■ YOUR GOAL
Please render the records below as a numbered list with no blank lines, and leave the pictures out.

■ DATA EXTRACT
|---|

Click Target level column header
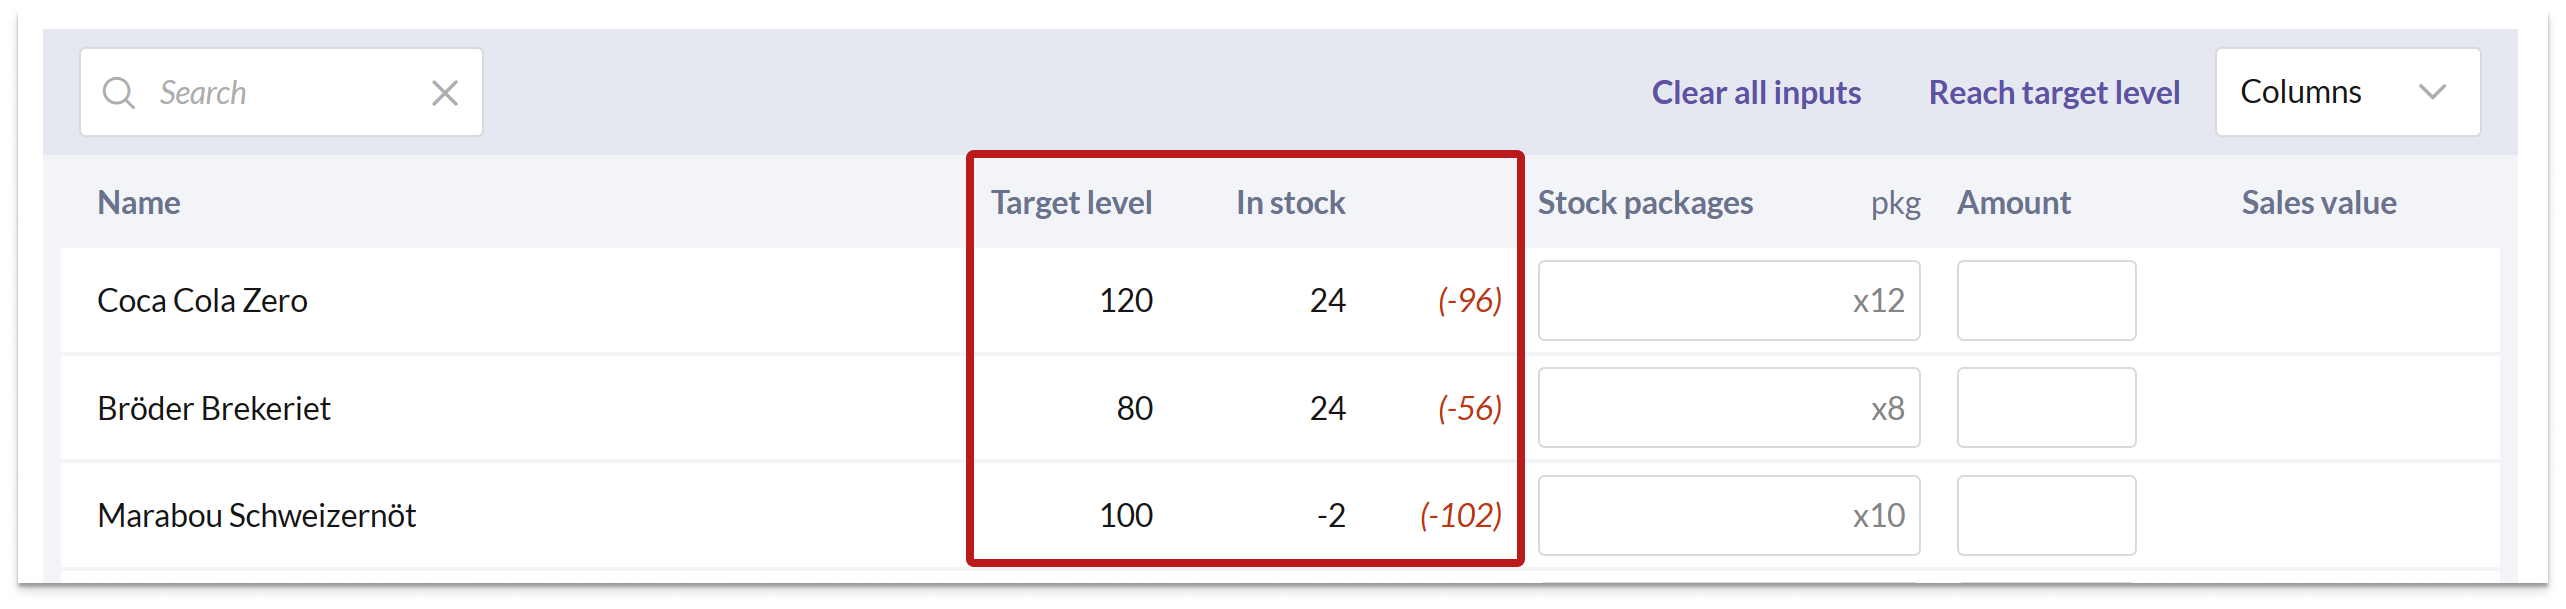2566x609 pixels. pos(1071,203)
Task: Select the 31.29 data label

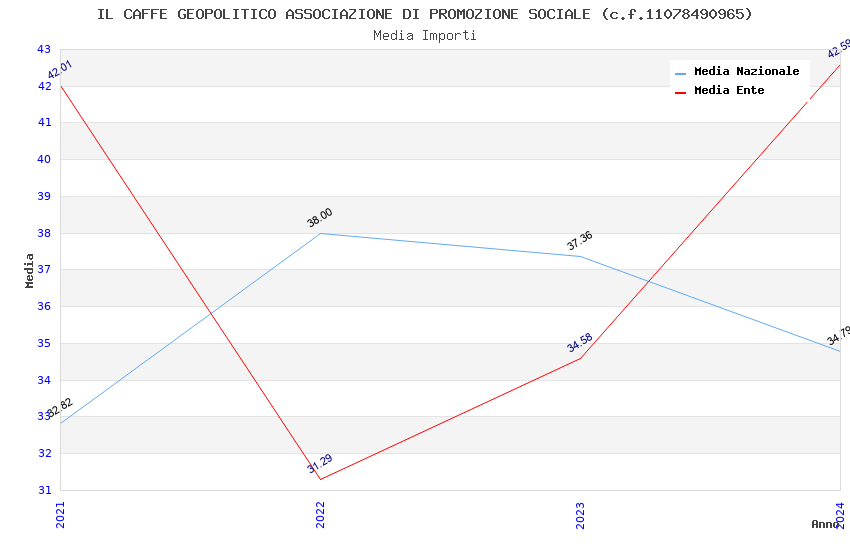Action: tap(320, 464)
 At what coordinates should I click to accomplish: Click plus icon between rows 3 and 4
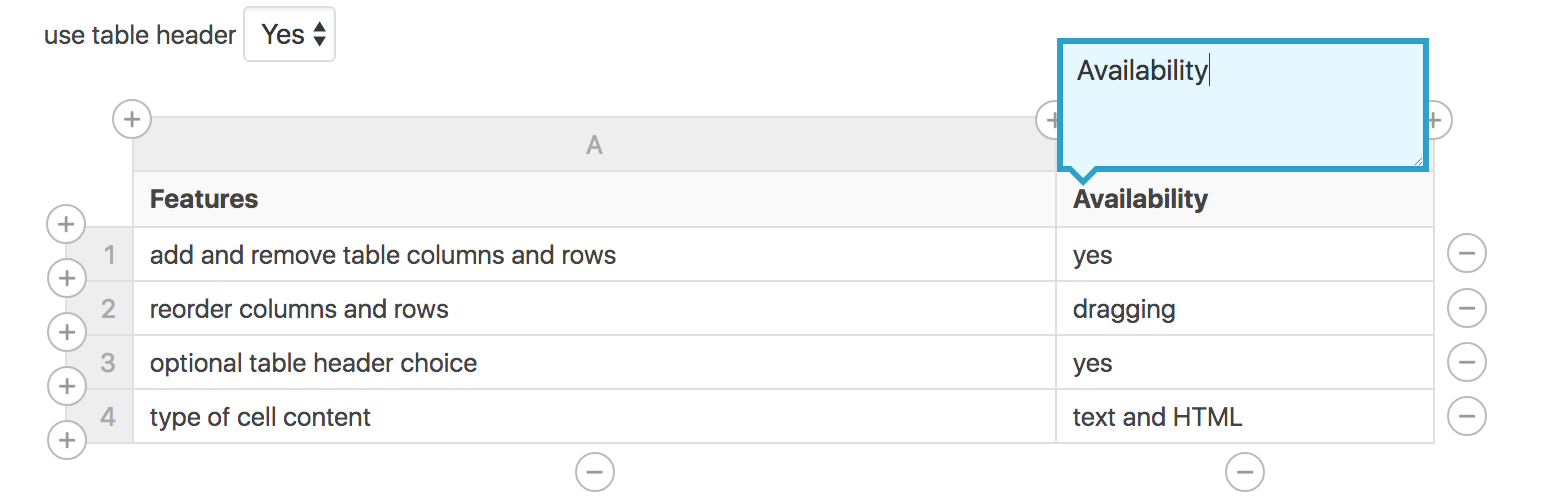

|---|

■ RESULT BELOW
1. Click Target level column header
2. 2566x609 pixels. pos(1071,203)
3. Task: Select the 31.29 data label
4. Action: tap(320, 464)
5.  At what coordinates should I click to accomplish: Click plus icon between rows 3 and 4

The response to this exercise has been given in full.